The Qualified Opportunity Zone (“QOZ”) regime introduced as part of the 2017 Tax Cuts and Jobs Act provides three significant and distinct federal income tax benefits to encourage QOZ private investment:

  1. A taxpayer may defer recognition of eligible capital gain rolled over into a qualified opportunity fund (“QO-Fund”) investment until the earlier of the disposition of the investment or Dec. 31, 2026;
  2. The permanent exclusion of up to 15% of the deferred capital gain if the QO-Fund investment is held for at least seven years prior to Dec. 31, 2026; and
  3. The permanent exclusion of 100% of the appreciation in value attributable to the QO-Fund investment if the investment is held for at least 10 years and is disposed of no later than December 31, 2047.

On April 17, 2019, the IRS issued a second set of proposed regulations (the “Second Regulations”) regarding the QOZ regime. These Second Regulations provide additional guidance and address many of the questions left unanswered by the first set of IRS proposed regulations issued on October 29, 2018 (See, IRS Issues Eagerly Awaited Guidance on Qualified Opportunity Zones While States Decide Whether to Conform).

The following are some of the highlights of the Second Regulations:

  • Original Use: The original use of QOZ business property (“QOZBP”) occurs when the property is first placed into service inside the QOZ for purposes of depreciation or amortization. This means that used tangible property will also meet the “original use” requirement with respect to a QOZ if the property has not been previously used in the QOZ by any person.
  • Substantial Use Determined on Asset-By-Asset Basis: The determination of whether the “substantial improvement” requirement is met for purchased tangible property is made on an asset-by-asset basis.
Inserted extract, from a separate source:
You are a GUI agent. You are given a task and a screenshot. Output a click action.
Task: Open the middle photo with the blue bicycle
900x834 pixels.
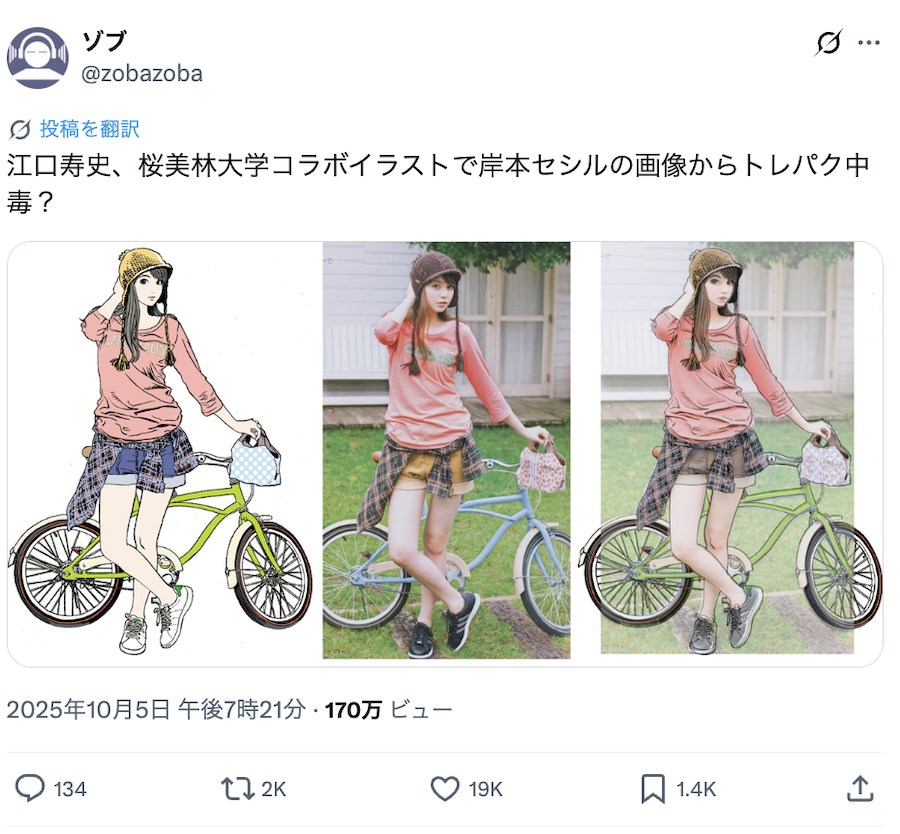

  • Vacant Property: Buildings or other structures that have been unused or vacant for an uninterrupted period of least five years prior to purchase by a QO-Fund or the business conducted in the QOZ (“QOZ Business”) satisfy the “original use” requirement.

  • Unimproved Land-Substantial Improvement: Unimproved land is not required to be substantially improved to be treated as QOZBP provided the land is used in the active trade or business of the QO-fund or QOZ Business. However, the Second Regulations include an anti-abuse rule that prevents a QO-Fund or QOZ Business from relying on this exception if the land was purchased with the expectation, intention orview not to improve the land more than an insubstantial amount during the thirty months following the date of purchase.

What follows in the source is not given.